##### Task material #####
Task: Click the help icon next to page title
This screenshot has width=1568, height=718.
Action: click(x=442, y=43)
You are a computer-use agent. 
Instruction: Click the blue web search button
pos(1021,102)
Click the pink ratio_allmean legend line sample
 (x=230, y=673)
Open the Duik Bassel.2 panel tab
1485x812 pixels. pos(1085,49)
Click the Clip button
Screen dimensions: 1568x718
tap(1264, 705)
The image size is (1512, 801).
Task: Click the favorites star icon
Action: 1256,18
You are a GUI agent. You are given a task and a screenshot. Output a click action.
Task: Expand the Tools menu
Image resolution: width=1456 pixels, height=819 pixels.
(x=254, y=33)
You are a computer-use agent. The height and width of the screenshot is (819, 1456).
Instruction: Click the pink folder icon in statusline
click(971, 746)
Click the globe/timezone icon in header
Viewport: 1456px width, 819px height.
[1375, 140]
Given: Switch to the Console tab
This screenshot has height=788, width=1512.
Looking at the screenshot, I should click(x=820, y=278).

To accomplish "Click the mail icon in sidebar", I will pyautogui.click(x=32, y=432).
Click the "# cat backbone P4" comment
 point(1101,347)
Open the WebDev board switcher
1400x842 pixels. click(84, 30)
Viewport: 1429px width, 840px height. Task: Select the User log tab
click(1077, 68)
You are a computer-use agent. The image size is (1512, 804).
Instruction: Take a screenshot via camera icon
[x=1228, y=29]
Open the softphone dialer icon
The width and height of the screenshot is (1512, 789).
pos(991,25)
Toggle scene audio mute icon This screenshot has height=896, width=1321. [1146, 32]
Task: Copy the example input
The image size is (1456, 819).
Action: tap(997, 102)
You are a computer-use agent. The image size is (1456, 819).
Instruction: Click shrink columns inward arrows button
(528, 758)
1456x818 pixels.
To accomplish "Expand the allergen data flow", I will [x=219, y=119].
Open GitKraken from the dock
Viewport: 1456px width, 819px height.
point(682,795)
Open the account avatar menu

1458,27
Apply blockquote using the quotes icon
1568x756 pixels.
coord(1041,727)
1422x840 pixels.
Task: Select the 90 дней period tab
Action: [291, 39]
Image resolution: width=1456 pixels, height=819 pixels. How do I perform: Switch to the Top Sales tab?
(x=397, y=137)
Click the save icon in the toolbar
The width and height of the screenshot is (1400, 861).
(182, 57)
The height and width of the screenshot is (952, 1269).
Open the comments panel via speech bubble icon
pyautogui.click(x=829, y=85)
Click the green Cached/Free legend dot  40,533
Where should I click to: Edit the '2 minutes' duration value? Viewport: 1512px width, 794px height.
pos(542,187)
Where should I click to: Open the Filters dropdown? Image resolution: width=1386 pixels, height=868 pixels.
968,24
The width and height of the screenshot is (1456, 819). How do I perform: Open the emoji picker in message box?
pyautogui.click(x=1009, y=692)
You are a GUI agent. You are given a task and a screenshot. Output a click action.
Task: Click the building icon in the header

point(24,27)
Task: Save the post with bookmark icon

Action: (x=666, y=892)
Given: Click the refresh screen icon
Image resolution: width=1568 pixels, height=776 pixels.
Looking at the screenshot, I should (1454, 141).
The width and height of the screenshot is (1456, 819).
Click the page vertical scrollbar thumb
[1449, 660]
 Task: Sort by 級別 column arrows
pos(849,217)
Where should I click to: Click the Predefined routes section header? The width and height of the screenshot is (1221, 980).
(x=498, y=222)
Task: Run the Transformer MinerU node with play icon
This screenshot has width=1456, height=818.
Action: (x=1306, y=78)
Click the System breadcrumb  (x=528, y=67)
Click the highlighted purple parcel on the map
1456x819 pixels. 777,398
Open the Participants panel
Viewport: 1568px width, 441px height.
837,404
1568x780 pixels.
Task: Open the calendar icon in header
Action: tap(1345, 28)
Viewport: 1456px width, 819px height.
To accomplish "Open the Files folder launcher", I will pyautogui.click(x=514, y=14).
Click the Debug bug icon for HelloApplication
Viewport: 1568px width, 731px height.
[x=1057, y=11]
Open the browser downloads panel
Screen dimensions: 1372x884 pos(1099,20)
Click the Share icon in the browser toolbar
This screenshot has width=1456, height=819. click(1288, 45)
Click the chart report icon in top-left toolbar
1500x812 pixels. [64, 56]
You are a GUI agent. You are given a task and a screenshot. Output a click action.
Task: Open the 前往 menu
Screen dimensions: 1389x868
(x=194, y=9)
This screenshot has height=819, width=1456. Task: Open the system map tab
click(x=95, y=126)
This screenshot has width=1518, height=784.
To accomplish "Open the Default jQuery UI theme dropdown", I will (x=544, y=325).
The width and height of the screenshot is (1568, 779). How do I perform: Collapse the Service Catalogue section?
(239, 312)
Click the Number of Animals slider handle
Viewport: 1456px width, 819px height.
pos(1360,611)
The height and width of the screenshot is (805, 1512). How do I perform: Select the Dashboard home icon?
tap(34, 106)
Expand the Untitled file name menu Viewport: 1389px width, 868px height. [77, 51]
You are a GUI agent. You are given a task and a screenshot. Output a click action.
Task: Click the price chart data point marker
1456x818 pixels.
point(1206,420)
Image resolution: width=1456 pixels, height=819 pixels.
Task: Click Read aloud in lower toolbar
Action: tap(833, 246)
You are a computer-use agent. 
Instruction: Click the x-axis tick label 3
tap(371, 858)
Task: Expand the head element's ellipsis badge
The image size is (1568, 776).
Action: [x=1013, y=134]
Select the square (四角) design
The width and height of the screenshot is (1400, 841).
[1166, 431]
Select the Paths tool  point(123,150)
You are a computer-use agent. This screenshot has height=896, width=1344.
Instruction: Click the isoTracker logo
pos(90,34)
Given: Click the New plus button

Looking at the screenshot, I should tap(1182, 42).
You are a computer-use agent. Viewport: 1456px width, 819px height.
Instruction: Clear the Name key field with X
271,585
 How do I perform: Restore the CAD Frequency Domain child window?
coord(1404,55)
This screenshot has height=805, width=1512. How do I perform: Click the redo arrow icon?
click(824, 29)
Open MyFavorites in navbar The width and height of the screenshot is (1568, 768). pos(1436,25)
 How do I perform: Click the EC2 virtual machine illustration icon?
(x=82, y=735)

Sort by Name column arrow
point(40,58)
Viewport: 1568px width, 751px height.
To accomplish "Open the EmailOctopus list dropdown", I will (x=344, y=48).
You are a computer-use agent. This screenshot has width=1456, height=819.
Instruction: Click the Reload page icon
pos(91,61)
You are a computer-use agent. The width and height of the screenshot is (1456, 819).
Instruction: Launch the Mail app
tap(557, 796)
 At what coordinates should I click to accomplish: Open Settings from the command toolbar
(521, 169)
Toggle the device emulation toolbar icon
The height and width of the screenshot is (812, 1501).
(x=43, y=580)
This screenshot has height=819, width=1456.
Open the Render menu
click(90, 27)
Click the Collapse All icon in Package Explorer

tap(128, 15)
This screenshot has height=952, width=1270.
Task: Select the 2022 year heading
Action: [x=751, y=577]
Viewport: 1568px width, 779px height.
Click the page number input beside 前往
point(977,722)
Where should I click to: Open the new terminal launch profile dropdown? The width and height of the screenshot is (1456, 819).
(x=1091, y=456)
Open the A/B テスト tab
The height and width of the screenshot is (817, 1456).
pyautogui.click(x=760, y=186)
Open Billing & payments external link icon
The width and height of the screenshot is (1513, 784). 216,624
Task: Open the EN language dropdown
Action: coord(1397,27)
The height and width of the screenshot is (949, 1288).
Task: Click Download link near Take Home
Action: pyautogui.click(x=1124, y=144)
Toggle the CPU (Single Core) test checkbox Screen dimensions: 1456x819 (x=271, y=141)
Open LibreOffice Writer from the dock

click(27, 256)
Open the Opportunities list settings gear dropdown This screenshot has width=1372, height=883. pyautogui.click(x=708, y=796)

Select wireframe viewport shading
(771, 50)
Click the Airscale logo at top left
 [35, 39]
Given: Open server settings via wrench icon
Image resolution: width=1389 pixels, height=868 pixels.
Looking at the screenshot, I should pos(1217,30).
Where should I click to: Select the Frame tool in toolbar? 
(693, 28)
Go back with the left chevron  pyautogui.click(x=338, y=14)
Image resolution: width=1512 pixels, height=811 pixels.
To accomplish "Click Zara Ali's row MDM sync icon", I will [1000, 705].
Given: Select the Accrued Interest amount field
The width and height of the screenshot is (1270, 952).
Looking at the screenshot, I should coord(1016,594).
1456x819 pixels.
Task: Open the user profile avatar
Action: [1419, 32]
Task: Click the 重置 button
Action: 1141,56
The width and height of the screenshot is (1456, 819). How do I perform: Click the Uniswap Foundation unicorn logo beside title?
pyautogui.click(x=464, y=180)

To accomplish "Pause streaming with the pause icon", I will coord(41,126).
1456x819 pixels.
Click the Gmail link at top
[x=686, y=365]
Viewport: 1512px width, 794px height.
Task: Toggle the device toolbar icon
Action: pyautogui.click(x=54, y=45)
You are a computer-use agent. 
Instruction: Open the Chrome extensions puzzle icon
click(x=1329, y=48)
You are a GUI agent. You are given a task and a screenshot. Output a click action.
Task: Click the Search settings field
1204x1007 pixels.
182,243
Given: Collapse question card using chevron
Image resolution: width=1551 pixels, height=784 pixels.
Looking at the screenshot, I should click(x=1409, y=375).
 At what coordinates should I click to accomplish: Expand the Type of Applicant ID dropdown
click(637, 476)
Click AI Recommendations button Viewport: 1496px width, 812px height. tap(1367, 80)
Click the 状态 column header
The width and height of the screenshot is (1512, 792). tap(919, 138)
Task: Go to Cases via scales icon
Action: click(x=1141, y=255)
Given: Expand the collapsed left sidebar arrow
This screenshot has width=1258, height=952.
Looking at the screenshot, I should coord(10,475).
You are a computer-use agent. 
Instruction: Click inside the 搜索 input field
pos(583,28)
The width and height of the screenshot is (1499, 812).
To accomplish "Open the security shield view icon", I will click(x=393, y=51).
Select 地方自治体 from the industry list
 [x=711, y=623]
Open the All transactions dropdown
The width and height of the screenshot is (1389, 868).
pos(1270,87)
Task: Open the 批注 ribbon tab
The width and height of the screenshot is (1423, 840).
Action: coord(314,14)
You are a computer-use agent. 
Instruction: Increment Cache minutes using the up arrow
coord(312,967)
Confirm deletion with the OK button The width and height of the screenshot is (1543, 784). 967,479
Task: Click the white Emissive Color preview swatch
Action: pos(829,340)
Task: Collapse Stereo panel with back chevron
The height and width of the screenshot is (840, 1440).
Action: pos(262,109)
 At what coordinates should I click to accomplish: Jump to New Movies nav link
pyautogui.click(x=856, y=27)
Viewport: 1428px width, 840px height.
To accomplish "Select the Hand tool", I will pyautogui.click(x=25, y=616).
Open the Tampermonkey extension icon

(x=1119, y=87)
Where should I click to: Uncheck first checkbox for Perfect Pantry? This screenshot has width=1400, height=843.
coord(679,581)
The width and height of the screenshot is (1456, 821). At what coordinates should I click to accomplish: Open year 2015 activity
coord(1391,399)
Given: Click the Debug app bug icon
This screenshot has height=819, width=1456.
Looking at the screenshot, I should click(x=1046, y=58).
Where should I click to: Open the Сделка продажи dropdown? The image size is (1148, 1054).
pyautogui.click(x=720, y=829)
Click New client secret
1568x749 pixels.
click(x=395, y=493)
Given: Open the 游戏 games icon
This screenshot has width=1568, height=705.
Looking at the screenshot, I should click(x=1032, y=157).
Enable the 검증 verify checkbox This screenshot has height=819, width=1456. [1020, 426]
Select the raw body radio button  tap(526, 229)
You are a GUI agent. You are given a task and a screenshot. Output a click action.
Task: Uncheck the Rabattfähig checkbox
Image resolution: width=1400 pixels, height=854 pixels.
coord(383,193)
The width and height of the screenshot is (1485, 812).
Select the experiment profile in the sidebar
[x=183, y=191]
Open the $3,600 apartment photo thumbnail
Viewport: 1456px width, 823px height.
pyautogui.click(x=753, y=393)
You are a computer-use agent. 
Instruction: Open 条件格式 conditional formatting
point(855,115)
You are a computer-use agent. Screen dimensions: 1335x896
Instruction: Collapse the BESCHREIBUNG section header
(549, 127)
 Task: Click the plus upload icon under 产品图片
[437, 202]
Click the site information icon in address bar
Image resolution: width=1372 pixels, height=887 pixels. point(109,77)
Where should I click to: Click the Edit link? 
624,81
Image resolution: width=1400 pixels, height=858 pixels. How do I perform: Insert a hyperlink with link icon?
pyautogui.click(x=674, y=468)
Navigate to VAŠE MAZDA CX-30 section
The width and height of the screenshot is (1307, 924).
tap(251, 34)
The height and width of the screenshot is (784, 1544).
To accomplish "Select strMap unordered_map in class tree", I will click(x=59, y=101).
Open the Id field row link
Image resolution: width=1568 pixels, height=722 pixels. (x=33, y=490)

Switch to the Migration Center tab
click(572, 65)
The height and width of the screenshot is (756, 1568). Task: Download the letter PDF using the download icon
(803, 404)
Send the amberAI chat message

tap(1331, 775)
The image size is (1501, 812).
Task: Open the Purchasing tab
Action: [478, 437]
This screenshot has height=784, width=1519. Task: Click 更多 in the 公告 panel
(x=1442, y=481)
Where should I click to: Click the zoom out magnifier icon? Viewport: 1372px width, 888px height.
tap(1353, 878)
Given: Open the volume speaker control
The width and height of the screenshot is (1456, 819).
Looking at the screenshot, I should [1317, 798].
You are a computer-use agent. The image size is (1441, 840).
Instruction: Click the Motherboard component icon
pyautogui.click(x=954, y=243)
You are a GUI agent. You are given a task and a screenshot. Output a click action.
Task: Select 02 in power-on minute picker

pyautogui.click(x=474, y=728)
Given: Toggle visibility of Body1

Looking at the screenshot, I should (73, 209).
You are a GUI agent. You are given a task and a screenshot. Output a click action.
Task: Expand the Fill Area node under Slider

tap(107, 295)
#####
> _Work to complete_: Only lines holding the word "Debug" are wanted here; copy each from the listing.

> _Reply to the task_:
Click the Debug bug icon for HelloApplication
Given: Click the Debug app bug icon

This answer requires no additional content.